If you see the warning that certificate name doesn’t match and isn’t from a trusted CA, then it is because the new GoDaddy cert isn’t being used for the RDSH (it is being used for RDGW but not RDSH even though they are both on the same server) and the self signed cert is still being used for the RDSH.  This seems to almost always happen in our experience.    (Note: this warning is different than then the “unknown publisher” warning you may see because you are using a custom rdp connection file shortcut…for the “unknown publisher” warning you can click “don’t ask me again…” if you don’t want to see that message again.)
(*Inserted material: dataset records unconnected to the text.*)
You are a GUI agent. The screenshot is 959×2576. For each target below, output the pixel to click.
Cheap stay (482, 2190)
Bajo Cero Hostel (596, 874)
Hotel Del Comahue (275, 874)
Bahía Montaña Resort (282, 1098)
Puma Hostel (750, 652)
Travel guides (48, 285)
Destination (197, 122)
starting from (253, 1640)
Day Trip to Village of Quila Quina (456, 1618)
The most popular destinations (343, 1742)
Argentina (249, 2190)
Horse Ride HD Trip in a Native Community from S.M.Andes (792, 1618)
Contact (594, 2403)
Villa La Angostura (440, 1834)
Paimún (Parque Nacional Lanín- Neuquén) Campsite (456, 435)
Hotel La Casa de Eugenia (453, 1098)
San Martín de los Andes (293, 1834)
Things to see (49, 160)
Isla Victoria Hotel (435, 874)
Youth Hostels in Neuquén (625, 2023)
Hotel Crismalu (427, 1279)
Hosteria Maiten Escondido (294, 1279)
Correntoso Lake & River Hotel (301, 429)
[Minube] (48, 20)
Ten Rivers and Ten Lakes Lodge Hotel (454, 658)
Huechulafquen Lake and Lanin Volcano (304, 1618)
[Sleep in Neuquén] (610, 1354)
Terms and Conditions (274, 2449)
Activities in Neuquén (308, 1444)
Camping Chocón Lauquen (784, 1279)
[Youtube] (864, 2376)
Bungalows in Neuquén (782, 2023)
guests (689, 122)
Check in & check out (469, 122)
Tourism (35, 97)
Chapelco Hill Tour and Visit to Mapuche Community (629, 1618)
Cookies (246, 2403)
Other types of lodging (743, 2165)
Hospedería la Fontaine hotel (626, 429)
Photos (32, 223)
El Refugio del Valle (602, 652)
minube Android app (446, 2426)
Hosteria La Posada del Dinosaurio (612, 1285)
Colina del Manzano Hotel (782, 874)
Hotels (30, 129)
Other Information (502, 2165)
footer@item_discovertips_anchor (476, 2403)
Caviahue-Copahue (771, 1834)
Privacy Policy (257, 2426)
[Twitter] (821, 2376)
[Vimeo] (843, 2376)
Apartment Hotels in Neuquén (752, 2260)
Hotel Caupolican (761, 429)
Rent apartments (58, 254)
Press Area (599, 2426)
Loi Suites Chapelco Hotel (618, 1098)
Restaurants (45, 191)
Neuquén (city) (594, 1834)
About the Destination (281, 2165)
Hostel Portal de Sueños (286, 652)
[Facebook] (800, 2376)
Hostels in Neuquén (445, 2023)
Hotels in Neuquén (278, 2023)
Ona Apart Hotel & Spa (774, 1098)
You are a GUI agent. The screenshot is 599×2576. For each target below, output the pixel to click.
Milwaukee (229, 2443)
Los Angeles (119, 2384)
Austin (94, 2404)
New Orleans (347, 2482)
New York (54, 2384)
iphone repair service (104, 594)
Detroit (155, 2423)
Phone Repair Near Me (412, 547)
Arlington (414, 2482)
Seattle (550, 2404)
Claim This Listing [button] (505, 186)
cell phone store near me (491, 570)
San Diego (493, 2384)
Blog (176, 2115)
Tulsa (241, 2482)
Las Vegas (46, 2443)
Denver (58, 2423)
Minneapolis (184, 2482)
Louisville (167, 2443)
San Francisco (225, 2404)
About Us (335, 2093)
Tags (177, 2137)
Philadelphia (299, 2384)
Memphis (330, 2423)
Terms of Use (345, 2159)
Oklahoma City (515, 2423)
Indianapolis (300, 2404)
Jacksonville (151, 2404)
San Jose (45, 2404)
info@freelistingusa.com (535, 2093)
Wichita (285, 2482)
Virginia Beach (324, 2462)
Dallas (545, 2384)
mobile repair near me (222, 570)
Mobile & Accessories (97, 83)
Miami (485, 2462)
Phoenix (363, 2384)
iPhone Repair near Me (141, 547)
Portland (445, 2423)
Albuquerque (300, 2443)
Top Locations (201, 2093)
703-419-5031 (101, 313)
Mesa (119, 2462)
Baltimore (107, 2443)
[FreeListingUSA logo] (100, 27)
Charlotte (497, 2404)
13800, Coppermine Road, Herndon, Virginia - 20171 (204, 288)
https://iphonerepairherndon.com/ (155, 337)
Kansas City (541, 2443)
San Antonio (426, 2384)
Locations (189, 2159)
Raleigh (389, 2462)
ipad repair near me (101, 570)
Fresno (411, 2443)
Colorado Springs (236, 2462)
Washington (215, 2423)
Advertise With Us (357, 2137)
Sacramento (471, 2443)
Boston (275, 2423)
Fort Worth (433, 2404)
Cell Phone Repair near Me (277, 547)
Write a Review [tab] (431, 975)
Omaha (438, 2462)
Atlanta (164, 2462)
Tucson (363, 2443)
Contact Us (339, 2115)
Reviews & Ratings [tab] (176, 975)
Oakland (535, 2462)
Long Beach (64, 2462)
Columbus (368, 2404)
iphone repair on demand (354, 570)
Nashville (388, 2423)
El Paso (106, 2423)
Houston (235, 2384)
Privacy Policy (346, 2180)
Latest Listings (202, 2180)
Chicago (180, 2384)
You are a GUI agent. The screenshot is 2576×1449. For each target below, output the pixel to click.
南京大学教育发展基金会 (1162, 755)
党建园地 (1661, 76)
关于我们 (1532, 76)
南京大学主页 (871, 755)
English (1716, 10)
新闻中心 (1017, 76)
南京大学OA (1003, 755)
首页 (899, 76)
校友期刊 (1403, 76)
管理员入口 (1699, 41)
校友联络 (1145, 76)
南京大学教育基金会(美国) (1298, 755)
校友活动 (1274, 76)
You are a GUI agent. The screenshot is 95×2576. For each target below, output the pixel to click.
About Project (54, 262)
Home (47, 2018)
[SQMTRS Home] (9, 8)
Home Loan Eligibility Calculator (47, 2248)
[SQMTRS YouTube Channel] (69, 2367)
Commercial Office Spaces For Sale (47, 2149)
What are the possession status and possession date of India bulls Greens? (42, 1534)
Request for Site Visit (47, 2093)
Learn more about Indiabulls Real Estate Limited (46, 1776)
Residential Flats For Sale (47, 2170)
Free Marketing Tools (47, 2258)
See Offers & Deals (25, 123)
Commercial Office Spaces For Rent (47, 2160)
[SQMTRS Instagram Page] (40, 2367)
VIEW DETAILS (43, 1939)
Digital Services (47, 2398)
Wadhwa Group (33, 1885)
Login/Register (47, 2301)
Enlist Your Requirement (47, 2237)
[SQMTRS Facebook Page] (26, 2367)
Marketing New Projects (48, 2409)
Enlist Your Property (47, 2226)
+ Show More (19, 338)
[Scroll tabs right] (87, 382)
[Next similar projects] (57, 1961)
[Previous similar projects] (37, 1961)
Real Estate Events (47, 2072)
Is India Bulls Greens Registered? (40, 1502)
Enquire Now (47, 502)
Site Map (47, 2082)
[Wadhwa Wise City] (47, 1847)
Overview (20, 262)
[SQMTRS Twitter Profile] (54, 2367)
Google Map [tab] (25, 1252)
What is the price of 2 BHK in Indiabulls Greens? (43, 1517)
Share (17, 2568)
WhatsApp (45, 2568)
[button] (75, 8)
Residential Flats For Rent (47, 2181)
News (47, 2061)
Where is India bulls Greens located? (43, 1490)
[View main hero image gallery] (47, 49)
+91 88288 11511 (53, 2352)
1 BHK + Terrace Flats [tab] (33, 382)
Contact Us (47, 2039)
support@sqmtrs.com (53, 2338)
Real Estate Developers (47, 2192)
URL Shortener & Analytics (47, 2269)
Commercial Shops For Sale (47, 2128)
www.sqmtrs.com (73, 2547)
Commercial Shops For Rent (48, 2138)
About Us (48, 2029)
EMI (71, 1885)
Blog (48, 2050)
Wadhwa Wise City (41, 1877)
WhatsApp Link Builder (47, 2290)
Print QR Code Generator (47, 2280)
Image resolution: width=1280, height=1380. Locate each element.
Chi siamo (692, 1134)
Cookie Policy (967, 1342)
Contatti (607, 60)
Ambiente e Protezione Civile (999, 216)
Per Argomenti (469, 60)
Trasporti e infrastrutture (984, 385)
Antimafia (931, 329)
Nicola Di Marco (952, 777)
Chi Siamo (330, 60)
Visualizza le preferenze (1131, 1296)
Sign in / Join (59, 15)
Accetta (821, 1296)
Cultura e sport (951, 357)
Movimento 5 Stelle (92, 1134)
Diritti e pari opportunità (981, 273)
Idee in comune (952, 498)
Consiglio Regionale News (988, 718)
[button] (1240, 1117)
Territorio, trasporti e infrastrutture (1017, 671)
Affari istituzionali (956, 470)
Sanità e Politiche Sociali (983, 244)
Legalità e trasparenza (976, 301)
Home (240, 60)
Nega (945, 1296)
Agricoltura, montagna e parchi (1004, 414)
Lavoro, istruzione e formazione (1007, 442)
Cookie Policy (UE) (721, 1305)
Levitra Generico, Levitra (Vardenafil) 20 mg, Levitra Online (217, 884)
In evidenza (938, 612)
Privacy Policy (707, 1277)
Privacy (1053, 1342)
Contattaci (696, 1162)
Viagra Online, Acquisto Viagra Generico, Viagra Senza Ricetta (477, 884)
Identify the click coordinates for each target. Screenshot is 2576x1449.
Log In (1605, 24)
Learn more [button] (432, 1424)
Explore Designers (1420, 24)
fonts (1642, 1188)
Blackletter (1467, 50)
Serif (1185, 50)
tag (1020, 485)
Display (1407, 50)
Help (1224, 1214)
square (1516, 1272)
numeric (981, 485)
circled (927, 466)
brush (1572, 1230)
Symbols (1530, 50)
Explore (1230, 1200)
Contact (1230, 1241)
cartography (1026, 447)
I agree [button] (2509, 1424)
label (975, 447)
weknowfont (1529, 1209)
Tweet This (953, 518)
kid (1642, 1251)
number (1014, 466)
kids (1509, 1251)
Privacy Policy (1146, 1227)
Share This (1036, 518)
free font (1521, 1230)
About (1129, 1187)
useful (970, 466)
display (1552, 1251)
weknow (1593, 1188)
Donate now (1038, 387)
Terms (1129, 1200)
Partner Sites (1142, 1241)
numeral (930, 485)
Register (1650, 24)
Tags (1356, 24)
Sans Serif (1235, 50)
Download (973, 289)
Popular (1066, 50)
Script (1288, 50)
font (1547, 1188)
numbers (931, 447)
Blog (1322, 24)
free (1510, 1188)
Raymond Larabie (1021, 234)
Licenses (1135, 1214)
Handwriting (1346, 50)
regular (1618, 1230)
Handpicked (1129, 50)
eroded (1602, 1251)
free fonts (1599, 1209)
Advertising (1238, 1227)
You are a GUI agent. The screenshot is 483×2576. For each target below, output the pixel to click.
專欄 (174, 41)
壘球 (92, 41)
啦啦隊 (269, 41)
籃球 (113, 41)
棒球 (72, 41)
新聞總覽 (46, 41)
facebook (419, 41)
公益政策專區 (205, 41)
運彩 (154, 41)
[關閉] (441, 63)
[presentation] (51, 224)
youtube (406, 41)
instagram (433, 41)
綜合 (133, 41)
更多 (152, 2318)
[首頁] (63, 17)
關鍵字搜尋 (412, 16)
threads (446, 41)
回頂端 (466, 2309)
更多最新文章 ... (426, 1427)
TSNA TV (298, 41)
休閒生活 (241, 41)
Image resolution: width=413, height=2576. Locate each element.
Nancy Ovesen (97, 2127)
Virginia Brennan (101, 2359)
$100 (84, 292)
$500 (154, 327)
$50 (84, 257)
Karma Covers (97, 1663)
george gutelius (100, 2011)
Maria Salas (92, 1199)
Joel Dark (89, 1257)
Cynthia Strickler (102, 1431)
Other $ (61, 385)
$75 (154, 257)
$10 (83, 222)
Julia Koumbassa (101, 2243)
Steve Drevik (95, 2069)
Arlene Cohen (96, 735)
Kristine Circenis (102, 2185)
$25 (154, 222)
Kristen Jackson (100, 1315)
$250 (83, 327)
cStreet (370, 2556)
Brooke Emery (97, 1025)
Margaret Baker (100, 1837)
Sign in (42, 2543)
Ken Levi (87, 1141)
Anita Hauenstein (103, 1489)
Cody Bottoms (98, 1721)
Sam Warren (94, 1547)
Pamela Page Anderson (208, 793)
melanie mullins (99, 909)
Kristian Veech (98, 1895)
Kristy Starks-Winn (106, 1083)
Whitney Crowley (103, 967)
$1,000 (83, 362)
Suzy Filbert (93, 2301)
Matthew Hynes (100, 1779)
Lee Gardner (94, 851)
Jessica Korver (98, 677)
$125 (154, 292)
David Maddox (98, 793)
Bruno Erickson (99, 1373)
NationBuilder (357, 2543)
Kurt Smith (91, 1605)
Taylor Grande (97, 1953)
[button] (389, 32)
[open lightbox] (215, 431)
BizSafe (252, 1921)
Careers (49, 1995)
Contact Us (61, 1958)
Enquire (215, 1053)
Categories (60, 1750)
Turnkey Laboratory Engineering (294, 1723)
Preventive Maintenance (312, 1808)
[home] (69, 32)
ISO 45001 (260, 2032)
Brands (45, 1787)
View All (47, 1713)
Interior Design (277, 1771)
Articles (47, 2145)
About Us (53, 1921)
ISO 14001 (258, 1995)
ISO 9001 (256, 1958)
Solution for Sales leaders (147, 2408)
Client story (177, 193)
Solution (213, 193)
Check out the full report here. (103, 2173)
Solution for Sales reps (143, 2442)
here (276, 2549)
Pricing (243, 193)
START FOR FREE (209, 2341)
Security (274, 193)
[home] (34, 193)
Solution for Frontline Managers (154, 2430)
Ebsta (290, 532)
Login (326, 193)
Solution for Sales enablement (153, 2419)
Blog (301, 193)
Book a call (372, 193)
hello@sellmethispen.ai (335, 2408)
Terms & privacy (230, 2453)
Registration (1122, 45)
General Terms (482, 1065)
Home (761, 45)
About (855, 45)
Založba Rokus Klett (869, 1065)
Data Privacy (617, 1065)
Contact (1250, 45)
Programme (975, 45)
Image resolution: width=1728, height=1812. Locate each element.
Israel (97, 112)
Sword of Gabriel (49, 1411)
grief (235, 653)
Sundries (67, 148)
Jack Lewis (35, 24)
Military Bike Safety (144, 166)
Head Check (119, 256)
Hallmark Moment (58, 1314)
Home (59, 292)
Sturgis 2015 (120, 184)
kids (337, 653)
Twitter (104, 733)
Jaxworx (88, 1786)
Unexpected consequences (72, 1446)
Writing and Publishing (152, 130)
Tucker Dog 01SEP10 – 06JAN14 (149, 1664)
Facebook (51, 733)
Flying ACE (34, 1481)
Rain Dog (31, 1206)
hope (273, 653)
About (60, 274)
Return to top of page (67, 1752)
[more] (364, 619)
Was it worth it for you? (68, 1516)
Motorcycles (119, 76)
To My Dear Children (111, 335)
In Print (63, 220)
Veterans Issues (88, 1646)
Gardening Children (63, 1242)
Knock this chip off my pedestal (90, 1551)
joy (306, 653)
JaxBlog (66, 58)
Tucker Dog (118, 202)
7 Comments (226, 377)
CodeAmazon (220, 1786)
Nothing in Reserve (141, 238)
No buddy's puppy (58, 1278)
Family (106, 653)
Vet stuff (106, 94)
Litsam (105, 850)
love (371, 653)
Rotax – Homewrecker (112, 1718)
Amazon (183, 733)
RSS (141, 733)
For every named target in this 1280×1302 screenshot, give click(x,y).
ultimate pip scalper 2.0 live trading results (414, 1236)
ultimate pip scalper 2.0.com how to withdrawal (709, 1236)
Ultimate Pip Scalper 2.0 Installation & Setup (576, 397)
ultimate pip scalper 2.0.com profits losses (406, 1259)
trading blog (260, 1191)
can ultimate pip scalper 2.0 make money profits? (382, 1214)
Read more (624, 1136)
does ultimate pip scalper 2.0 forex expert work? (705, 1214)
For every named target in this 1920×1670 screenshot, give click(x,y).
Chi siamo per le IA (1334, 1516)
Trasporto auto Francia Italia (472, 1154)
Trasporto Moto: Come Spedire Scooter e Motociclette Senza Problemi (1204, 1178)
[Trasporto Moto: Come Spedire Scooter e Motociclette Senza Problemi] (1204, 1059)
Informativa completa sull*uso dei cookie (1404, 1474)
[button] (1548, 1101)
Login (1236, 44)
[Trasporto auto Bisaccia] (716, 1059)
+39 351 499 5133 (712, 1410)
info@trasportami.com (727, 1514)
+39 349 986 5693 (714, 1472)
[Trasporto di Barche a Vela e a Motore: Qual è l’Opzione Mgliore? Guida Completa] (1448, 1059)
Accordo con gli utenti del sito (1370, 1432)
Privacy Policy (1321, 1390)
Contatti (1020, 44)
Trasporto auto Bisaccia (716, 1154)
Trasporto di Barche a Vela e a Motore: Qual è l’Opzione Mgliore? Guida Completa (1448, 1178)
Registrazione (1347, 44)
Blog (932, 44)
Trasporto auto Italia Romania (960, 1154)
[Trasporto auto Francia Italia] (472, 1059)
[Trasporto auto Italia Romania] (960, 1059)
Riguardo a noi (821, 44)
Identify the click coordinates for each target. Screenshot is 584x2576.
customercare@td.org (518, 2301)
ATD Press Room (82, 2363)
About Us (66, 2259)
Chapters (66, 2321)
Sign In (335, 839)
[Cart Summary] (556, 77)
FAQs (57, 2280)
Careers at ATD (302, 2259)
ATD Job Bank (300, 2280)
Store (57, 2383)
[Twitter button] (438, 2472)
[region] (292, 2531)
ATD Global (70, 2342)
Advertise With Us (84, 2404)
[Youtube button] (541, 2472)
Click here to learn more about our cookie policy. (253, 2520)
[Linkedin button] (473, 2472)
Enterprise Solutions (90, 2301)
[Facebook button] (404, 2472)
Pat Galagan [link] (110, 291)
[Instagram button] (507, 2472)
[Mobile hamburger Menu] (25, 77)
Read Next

To fix this, use powershell (run as admin) below to change the certificate used for RDSH (NOT GW) to the GoDaddy SSL cert you purchased.  Type each line separately below exactly as shown except the thumbprint info in row 3 will need to be added after the row 1 info has generated (after the first line/row is entered, you will see the thumbprint for the new ssl cert which you will need to enter for line 3 between the “”). 

Get-ChildItem “Cert:\LocalMachine\My”

$PATH = (Get-WmiObject -class “Win32_TSGeneralSetting” -Namespace root\cimv2\terminalservices)

Set-WmiInstance -Path $PATH -argument @{SSLCertificateSHA1Hash=”ENTER-THUMBPRINT-HERE“}

Next try to connect again and you should not see the Certificate error message anymore.

Lastly, some clients have noted that they had to enter username as SERVERNAME\username when connecting via rdp connection client, so if you are still having issues, try that method in the rdp file too.